Experts say the main vulnerabilities for the NFT space lie in smart contracts. These are programs written by developers on top of blockchains like Ethereum that hold funds and execute transactions — such as paying out royalties on secondary sales. “Smart contracts are just buggy and can be exploited,” says Nic Carter — partner at Castle Island Ventures, a VC firm with several Web3 music investments. “Things are so new in the crypto space that developers are still learning the best practices for safety.”
One NFT project, for example — Aku, by former MLB player Micah Johnson — got $34 million locked in a smart contract due a small bug in the code. The money was never recovered.
One way to immediately lower the risk is operating with transparency. “It should be damn open source,” says Williams, so that anyone can check and verify the code. “There’s no point trying to hide it. Better you find [bugs] early so you can fix them.” Blockchains like Ethereum are transparent by nature so hackers will find exploits if companies go live with buggy code. Better to test it in the open on so-called test-nets before deploying with real money and high stakes. While building publicly might take away an element of surprise in terms of marketing, it’s a small price to pay for added security. Additionally, smart contracts should be audited by external developers.
Next, there’s the risk of customers getting their wallets hacked. “[Crypto wallets are] probably the No. 1 risk,” for newcomers, says Carter. “A poor wallet setup or a failure of key management — that’s probably been responsible for the greatest loss of funds.” Companies can keep the community safe by highlighting the risks and educating music fans entering the space.
Carter recommends that anyone interacting with crypto use a hardware wallet — a USB device that disconnects from your computer and the internet. And they should limit the funds on a “hot wallet,” such as Metamask, which can be easily compromised through malicious links. “The NFT space is really aggressively targeted by phishing,” he cautions. “I think because it was mainstreamed so quickly… It meant a lot of people didn’t have as much experience in [wallet] management.” He also suggests using two-factor authentication on all crypto-related accounts and advises against clicking unknown links.

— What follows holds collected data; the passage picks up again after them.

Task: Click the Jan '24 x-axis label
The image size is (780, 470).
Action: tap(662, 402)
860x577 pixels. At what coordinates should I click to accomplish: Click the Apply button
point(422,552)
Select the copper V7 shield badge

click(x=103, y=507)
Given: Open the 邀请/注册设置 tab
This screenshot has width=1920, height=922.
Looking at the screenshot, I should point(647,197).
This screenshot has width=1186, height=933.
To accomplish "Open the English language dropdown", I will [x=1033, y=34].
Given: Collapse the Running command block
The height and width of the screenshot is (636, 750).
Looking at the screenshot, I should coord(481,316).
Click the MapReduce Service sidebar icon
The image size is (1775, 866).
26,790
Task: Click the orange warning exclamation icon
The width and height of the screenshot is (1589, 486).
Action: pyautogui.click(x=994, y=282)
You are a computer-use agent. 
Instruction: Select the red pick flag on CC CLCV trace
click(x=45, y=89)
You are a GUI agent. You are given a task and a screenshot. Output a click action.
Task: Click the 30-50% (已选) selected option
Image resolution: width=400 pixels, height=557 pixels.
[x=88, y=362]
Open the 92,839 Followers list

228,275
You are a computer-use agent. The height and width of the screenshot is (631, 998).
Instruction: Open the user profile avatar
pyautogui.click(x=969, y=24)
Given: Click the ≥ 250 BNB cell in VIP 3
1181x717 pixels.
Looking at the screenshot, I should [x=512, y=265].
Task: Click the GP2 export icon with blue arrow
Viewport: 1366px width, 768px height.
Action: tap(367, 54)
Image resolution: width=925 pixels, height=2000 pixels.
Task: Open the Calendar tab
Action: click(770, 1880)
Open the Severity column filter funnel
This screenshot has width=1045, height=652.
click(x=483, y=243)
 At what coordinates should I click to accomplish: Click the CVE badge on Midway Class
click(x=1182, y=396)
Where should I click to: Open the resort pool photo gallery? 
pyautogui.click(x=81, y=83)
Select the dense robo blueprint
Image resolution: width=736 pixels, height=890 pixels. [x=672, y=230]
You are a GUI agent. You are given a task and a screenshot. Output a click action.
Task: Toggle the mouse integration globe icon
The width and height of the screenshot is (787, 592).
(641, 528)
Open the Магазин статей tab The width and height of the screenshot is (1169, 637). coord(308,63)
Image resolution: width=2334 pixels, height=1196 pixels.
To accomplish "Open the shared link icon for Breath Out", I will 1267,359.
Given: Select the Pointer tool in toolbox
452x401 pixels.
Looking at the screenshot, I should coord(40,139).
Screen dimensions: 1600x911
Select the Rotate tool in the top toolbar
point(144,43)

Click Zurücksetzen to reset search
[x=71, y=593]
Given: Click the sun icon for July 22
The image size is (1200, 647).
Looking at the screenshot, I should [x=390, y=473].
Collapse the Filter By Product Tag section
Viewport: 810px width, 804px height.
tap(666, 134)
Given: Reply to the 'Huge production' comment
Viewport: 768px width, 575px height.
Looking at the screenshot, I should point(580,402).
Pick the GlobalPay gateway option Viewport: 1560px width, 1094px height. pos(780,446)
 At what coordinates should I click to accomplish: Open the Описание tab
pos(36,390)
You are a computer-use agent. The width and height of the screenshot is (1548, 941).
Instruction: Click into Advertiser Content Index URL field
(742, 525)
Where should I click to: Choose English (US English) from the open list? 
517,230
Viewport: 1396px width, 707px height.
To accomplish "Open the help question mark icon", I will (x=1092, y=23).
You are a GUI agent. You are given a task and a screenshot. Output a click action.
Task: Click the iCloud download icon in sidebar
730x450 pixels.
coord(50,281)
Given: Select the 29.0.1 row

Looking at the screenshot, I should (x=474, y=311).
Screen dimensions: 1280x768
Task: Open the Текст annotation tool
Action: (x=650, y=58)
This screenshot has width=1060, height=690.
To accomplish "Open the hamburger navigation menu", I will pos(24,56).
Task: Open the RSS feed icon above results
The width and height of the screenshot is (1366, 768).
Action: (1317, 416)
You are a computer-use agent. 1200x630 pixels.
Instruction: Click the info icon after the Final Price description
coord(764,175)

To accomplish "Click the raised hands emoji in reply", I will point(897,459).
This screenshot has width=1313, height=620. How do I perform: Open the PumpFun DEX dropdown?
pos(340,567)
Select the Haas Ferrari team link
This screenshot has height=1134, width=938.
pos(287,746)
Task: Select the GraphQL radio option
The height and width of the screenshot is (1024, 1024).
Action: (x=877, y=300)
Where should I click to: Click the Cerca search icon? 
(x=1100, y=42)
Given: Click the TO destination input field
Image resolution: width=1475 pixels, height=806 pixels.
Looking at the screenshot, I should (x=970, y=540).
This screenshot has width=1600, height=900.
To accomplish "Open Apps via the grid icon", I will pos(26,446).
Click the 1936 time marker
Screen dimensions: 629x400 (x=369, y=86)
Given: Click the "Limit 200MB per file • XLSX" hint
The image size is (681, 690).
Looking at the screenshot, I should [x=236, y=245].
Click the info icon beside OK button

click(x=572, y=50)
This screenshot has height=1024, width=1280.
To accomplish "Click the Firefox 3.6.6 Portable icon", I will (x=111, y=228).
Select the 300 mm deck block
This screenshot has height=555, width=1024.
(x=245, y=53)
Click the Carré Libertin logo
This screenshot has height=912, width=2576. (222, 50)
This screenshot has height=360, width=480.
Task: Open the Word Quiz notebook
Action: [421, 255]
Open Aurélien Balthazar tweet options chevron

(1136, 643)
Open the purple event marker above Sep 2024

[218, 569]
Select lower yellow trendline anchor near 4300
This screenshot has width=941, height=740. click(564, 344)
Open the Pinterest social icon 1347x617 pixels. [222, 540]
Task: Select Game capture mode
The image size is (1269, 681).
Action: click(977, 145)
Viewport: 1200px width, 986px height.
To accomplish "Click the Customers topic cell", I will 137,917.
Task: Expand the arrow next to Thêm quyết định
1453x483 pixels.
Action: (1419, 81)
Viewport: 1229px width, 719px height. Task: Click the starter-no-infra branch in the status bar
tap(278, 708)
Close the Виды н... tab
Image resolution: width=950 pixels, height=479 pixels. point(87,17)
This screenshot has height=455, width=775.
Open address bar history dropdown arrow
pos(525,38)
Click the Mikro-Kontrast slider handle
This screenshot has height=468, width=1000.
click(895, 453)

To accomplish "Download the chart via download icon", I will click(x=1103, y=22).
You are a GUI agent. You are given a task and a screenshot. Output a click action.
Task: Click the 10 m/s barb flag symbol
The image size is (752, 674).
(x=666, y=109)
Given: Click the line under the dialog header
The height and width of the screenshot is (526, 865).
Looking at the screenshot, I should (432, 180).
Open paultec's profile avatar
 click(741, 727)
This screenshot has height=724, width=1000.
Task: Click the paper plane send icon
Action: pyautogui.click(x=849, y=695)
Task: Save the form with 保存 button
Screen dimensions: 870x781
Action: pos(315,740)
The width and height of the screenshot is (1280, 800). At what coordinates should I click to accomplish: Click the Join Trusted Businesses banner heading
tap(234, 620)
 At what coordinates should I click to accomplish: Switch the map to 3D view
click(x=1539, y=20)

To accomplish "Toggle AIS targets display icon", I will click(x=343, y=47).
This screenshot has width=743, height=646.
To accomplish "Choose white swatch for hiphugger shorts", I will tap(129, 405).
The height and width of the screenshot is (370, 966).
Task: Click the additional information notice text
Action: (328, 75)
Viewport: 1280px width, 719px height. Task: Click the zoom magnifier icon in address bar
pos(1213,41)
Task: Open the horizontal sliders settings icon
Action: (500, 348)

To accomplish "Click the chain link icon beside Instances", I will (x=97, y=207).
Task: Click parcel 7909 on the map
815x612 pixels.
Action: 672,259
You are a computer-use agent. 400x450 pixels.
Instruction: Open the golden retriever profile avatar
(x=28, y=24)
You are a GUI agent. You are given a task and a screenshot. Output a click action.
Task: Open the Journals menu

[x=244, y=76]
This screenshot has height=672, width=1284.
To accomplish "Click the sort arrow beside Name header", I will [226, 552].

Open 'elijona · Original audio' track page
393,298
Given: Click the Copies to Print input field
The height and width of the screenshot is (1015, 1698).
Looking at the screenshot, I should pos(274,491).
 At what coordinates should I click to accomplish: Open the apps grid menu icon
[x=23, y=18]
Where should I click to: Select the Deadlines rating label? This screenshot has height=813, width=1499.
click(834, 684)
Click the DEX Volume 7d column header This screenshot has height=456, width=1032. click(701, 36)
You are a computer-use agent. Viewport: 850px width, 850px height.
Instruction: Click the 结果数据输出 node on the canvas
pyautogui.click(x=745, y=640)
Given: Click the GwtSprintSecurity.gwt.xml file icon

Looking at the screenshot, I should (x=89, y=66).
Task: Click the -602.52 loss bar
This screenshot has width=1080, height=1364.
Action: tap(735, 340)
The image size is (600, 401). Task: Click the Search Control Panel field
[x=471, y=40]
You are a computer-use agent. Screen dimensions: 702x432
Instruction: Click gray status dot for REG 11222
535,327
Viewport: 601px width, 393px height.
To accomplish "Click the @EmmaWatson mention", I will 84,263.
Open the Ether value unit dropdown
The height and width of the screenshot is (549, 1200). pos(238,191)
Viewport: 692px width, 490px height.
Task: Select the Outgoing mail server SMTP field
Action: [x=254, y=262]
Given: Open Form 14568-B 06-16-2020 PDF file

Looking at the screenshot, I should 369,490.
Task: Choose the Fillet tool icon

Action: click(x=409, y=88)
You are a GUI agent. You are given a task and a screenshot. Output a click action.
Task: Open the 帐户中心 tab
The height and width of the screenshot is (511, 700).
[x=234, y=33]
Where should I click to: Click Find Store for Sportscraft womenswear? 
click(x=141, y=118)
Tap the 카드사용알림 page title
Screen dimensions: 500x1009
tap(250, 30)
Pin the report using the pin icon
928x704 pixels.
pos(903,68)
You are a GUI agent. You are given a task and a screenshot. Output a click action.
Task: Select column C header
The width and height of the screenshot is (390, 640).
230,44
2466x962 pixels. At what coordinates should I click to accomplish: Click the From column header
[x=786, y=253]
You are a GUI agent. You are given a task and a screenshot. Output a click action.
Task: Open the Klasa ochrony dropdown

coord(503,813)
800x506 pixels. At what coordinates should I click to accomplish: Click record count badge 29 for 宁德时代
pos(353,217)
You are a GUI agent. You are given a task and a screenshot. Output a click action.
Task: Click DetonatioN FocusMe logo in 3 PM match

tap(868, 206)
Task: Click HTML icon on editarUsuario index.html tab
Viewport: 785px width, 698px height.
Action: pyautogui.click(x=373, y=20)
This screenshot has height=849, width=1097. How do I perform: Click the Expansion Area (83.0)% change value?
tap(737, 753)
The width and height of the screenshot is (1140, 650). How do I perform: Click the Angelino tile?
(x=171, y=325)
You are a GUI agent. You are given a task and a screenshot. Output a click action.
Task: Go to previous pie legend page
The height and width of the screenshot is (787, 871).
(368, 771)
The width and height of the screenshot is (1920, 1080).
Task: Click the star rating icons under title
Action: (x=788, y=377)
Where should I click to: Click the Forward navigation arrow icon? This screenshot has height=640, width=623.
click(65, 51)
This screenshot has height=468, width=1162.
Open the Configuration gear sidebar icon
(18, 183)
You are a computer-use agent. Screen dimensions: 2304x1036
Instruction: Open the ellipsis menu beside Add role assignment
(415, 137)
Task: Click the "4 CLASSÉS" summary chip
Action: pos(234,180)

The team at Warner put this into practice using a “security” page on their projects’ Discord servers. Users have to read this page before entering. It explains the best practices and warns the community how to spot scams. “In a nascent space, bad actors prey on unsuspecting community members,” says Sebastian Simone, Warner’s vp of audience & strategy. “It will take longer for Web3 to go mainstream if people have negative experiences.”
Importantly, however, the failure of wallets and smart contracts does not imply a failure of the blockchain itself. “It’s extremely rare to have the blockchain itself be hacked,” says Carter. It is the code and applications on top of the blockchains that pose the biggest security threat.
Carter and Williams are both optimistic that these security issues will decline over the coming years through standardized contracts and simpler code, but the young industry is still learning the hard way. With every new exploit, developers are learning where the vulnerabilities are and adopting safer practices for the future.
As Carter puts it, “Safety rules are written in blood.”